**Task goal:**
Reproduce the lines of the listing below, starting with the line that contains "Tout savoir sur Saint Nicolas (31, 2263)" and stopping after the line that contains "Epiphanie (55, 2080)". Include both of those lines and nothing outside them.

**Records shown:**
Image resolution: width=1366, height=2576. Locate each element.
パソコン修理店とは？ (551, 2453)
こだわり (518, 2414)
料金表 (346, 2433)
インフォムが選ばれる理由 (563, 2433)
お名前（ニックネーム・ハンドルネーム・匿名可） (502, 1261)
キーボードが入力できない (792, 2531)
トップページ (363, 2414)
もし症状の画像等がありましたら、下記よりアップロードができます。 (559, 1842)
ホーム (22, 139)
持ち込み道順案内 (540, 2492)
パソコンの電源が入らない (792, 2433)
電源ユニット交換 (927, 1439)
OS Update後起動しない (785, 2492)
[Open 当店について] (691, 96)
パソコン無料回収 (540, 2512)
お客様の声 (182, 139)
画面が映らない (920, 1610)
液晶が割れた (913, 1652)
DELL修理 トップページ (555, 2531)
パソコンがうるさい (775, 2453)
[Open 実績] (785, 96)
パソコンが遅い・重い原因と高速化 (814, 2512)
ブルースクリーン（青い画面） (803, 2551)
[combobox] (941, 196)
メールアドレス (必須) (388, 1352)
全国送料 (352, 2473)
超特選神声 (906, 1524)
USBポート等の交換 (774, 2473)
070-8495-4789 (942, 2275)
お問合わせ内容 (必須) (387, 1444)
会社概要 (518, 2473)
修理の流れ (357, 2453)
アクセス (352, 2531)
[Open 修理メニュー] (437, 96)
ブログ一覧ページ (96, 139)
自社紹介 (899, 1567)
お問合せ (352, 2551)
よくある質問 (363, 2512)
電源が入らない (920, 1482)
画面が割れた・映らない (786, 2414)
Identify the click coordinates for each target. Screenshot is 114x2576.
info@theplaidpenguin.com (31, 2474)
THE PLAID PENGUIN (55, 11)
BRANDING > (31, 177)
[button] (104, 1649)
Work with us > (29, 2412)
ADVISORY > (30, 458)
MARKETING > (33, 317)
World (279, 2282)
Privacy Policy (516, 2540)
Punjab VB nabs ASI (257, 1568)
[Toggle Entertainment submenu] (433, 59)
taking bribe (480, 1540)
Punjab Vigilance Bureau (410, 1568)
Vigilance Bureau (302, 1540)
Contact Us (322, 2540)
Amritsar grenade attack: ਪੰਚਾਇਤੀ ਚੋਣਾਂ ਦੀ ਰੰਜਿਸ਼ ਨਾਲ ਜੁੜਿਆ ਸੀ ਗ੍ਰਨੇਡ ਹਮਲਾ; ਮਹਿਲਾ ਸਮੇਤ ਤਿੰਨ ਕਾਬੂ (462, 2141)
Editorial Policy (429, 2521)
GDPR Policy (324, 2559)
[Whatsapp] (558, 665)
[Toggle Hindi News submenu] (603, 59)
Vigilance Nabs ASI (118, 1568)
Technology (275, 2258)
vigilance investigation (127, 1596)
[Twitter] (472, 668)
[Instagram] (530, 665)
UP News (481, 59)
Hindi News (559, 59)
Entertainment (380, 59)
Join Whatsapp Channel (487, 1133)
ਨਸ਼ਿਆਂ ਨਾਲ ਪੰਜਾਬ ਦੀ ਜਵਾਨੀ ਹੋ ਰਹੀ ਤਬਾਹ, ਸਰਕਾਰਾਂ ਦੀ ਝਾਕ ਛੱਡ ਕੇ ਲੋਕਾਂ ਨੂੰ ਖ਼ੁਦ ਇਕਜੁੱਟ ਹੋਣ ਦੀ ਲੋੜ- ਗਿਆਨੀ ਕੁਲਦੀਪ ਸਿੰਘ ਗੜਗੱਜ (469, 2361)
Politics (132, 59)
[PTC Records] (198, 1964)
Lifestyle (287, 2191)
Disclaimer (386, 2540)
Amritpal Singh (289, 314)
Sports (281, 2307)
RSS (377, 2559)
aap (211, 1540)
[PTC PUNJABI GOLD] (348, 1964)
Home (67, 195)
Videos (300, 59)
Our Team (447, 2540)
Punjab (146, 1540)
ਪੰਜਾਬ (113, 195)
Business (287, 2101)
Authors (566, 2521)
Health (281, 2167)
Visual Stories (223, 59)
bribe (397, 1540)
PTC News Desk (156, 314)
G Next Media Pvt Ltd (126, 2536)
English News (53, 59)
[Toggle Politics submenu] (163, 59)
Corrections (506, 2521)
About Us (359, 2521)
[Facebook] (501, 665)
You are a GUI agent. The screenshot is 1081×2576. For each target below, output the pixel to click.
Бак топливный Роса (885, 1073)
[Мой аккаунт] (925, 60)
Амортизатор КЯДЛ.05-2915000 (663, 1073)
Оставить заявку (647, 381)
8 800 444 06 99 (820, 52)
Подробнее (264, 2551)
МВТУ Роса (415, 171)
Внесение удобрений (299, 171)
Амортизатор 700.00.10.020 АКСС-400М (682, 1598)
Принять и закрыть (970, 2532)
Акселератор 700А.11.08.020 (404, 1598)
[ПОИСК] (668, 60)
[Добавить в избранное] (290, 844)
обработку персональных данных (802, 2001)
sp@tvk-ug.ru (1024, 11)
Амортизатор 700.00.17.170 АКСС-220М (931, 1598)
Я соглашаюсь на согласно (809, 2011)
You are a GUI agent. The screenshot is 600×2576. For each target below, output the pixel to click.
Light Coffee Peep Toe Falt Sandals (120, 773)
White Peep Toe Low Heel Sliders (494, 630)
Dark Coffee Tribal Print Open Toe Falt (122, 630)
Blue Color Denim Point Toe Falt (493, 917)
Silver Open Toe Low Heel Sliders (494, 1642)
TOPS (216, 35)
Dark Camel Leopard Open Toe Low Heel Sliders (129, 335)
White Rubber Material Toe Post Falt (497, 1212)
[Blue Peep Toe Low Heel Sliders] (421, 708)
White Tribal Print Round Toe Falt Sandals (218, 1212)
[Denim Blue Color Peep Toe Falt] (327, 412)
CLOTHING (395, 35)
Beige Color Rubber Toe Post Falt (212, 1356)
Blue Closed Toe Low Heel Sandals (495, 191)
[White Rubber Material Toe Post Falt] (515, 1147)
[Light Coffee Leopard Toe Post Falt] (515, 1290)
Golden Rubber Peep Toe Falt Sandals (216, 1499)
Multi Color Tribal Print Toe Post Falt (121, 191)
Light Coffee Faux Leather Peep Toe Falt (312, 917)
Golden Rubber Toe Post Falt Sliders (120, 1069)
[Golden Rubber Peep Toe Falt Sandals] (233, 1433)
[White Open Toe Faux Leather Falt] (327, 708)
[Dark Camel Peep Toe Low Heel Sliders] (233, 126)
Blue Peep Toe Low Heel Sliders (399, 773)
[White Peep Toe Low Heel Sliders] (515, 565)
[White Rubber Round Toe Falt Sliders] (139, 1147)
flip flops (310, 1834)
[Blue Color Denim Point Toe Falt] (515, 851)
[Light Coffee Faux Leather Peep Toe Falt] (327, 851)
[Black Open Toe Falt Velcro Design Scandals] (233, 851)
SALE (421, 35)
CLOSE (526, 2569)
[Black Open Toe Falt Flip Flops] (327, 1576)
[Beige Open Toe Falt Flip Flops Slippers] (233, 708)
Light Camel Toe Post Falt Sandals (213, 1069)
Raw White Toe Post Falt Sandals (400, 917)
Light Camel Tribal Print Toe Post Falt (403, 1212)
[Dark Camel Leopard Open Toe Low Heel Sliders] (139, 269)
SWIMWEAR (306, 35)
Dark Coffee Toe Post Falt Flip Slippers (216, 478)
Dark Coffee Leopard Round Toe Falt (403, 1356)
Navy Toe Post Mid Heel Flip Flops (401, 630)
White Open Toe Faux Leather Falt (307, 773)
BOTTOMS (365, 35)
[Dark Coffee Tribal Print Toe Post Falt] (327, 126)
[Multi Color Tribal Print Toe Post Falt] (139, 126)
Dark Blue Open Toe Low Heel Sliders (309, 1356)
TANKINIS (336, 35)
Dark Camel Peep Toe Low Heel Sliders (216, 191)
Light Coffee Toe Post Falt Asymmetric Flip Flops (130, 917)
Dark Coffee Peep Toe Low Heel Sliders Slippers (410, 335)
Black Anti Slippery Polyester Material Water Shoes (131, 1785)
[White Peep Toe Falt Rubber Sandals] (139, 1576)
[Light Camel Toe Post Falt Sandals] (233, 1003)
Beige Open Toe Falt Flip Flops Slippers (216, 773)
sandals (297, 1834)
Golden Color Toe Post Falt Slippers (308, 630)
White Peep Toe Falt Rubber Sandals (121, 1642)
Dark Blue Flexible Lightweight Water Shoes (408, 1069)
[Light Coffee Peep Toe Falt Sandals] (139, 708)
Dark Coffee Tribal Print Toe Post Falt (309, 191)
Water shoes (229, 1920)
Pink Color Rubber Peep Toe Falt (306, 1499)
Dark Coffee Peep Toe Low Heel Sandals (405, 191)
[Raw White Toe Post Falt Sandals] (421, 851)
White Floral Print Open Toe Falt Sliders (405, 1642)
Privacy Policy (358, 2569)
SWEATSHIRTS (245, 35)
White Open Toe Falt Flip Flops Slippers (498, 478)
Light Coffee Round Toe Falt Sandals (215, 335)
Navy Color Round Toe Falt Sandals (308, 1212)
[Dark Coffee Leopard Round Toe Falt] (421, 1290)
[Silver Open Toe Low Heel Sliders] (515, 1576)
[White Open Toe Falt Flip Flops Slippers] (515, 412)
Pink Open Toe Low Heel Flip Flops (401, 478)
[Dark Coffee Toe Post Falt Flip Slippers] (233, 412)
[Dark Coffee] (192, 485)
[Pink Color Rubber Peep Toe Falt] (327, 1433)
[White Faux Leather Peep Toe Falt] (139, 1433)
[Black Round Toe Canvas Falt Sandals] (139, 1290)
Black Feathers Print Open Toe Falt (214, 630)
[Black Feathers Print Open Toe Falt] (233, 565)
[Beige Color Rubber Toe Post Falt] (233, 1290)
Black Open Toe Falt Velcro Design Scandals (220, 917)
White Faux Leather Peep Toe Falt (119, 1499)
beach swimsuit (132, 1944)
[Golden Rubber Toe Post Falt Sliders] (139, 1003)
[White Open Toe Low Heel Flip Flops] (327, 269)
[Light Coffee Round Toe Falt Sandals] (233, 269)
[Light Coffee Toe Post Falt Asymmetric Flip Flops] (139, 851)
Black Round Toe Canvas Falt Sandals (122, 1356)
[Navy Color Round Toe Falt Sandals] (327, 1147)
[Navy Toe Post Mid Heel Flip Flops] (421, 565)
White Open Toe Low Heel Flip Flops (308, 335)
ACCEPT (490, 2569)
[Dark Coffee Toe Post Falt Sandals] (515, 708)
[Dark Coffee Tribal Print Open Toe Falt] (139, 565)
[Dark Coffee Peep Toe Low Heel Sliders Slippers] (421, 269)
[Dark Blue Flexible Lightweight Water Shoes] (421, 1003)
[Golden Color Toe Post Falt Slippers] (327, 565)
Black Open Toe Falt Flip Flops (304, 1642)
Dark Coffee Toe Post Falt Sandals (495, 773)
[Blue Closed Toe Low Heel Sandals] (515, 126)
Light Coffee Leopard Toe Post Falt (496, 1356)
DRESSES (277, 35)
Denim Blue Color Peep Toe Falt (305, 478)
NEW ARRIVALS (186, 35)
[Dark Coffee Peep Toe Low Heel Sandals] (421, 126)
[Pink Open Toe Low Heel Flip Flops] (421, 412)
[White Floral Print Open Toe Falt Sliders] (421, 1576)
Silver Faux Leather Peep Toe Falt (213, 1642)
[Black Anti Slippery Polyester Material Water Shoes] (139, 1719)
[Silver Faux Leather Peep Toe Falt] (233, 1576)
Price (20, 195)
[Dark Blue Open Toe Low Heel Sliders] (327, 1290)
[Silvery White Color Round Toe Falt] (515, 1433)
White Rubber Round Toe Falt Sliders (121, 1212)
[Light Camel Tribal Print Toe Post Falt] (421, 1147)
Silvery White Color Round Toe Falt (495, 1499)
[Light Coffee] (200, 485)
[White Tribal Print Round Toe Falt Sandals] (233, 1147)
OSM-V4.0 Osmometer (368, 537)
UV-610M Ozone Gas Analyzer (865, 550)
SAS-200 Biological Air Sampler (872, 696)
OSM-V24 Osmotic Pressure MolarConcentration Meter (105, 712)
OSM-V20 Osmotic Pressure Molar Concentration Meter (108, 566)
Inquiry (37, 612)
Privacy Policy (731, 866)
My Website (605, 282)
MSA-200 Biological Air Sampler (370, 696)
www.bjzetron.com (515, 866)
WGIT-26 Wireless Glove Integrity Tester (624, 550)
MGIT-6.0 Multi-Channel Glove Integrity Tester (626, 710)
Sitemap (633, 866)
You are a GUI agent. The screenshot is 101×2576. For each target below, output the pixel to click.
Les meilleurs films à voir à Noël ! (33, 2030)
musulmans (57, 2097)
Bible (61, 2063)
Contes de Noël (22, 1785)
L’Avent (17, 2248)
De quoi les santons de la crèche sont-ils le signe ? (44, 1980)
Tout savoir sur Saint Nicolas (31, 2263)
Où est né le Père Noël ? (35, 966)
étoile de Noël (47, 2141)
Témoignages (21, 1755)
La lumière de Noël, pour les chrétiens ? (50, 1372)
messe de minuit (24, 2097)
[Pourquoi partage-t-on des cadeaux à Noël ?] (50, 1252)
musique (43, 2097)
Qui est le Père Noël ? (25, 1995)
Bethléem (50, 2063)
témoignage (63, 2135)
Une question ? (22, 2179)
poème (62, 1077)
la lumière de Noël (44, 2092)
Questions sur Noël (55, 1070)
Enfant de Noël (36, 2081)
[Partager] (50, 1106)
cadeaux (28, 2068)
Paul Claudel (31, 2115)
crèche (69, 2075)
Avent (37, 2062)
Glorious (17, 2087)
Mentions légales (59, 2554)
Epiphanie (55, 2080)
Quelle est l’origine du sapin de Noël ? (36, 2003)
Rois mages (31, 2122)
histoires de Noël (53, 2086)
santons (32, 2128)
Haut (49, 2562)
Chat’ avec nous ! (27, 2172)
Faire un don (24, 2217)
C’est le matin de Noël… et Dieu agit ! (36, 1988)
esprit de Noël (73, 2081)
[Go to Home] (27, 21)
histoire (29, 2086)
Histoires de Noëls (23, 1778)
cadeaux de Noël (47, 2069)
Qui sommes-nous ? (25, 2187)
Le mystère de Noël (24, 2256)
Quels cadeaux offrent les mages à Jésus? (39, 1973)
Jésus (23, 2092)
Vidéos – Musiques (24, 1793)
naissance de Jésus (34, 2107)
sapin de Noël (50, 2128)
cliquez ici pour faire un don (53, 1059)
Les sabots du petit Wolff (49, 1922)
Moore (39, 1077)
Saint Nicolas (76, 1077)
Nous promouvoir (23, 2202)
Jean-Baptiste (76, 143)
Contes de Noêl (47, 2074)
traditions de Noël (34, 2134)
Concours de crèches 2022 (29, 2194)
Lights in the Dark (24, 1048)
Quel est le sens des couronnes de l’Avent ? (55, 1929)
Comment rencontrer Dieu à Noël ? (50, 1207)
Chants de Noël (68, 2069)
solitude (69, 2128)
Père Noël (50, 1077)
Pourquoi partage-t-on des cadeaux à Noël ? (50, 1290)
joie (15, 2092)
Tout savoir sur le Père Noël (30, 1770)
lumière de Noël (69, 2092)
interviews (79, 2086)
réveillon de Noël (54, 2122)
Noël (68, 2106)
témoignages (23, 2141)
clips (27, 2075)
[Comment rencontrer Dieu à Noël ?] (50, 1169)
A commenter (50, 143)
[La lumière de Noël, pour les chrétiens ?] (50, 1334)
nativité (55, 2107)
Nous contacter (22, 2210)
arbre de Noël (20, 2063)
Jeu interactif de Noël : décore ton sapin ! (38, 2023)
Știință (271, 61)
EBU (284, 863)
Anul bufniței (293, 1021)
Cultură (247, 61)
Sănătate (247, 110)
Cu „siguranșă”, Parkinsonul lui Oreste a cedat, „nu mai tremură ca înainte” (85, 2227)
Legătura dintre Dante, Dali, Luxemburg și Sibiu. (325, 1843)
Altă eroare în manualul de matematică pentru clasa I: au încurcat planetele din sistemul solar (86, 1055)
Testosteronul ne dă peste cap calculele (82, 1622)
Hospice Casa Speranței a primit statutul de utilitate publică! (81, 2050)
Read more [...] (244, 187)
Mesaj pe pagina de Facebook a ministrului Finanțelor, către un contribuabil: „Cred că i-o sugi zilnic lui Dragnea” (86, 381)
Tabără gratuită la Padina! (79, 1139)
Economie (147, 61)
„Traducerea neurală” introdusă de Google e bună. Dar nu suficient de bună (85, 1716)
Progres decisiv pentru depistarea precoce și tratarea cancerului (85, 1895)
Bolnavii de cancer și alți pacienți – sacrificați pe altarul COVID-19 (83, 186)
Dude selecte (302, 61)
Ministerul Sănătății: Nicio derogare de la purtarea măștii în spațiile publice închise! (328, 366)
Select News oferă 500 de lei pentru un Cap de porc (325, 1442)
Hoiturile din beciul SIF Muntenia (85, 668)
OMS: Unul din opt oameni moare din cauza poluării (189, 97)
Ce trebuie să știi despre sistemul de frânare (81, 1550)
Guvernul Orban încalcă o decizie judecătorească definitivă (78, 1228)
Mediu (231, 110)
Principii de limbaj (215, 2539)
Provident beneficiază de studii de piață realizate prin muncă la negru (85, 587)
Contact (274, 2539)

**Written response:**
Tout savoir sur Saint Nicolas (31, 2263)
Où est né le Père Noël ? (35, 966)
étoile de Noël (47, 2141)
Témoignages (21, 1755)
La lumière de Noël, pour les chrétiens ? (50, 1372)
messe de minuit (24, 2097)
[Pourquoi partage-t-on des cadeaux à Noël ?] (50, 1252)
musique (43, 2097)
Qui est le Père Noël ? (25, 1995)
Bethléem (50, 2063)
témoignage (63, 2135)
Une question ? (22, 2179)
poème (62, 1077)
la lumière de Noël (44, 2092)
Questions sur Noël (55, 1070)
Enfant de Noël (36, 2081)
[Partager] (50, 1106)
cadeaux (28, 2068)
Paul Claudel (31, 2115)
crèche (69, 2075)
Avent (37, 2062)
Glorious (17, 2087)
Mentions légales (59, 2554)
Epiphanie (55, 2080)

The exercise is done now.